通信最大手のNTT(9432)が、総額1兆6,000億円規模の外債発行を計画していると報じられました。国内企業として2026年で最大規模の調達です。高配当・連続増配の代表格として個人投資家からの人気も高い銘柄なので、このニュースを入り口に、配当・株主還元、そして今の株価の割安感まで、あらためて点検してみます。
1.6兆円の外債発行をどう見るか
- 総額約1兆6,000億円を外貨建て社債で調達。国内企業として2026年最大規模。
- 内訳は半分がドル建て、残り半分がユーロ建て+ポンド建て。
- 発行体は金融子会社のNTTファイナンス。
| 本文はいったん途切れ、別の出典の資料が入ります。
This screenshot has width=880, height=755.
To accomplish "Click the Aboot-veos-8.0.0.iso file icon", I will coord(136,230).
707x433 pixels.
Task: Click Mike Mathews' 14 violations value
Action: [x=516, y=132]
資金は事業投資に充てる方針。
- 3月にも約5,500億円の外債を発行済みで、その流れの延長線上にあります。
「借金が増えてリスクが高まった」と身構える方もいるかもしれませんが、私はむしろ成長投資のための前向きな資金調達と受け止めています。データセンターやAI関連など、これから資金が必要な分野へ投じるための調達で、通貨を分散しているのも調達先の安定とグローバル事業への対応という意味合いが大きいでしょう。一方で、外貨建ての負債が増えることで為替の影響を受けやすくなる点は、頭の片隅に置いておきたいところです。
配当・株主還元 ― ここが本命
高配当株として見たときの魅力は、やはり継続的な増配と手厚い株主還元です。
| 項目 | 内容 |
|---|---|
| 年間配当(2026年度予想) | 5.4円(前年度比 +0.1円) |
| 増配記録 | 16期連続増配予定(累進配当) |
| 自社株買い | 上限2,000億円・最大15億株(発行済の約1.8%)を実施中 |
| 予想配当利回り | 約3.7%(株価143円台で計算) |
東証プライム平均の配当利回り(2%台)を上回り、しかも増配と自社株買いの両輪で株主に報いる姿勢が続いています。長期保有でじっくり持つほど、増配の恩恵で「自分の買値に対する利回り」が育っていくタイプの銘柄です。
今の株価は割安か ― 指標で点検
| 指標 | 数値 | ざっくりの目安 |
|---|---|---|
| PER(予想) | 約12.3倍 | 日本株平均(15倍前後)より低め |
| PBR(実績) | 約1.24倍 | 1倍超え。割安でも割高でもない標準 |
| 予想配当利回り | 約3.7% | プライム平均より高い=高配当◎ |
PERは市場平均より低め、配当利回りは平均より高め。指標面では「激安ではないが、高配当株として十分許容できる水準」という印象です。
アナリストの見方と理論株価 ― 評価は割れている
- アナリスト目標株価:平均 約177〜181円(現在値から+22%前後の上昇余地)。プロは強気寄り。
- みんかぶの理論株価:約131円。これだと今はやや割高で、131円を割れば割安圏入りという評価。
証券会社のアナリストは「まだ上がる」と見る一方、機械的に算出する理論株価は中立〜やや慎重。評価がきれいに割れているのが現状です。こういうときは、短期の値上がり益を狙うよりも、配当をもらいながら長く付き合えるかどうかで判断するのが、私の性に合っています。
個人投資家としての私の見解
私自身もNTTを長期で保有しています(取得単価は平均156円ほど。2023年からコツコツ買い増してきました)。現在値143円台は私の買値をやや下回っていますが、高配当・連続増配・累進配当という前提が崩れていない限り、こうした局面は「利回りが上がった買い場」と捉えています。今回の外債発行も、成長投資の布石として前向きに見ています。
結論として、飛びつくほど激安ではないが、高配当株としては十分検討に値する水準。来期は減益予想という弱さもあるので、一括ではなく時間を分けて少しずつ、というのが私のスタンスです。夜には「配当利回りベースで、いくらまで下がったら妙味が出るか」を別記事で具体的に計算してみる予定です。
※本記事は個人投資家による情報整理・意見であり、特定銘柄の売買を推奨するものではありません。数値は2026年6月25日時点の各種公開情報(日本経済新聞、Yahoo!ファイナンス、みんかぶ、株予報Pro等)に基づく概算で、最新の正確な情報は各社の公式発表・IR資料をご確認ください。投資の最終判断はご自身の責任でお願いします。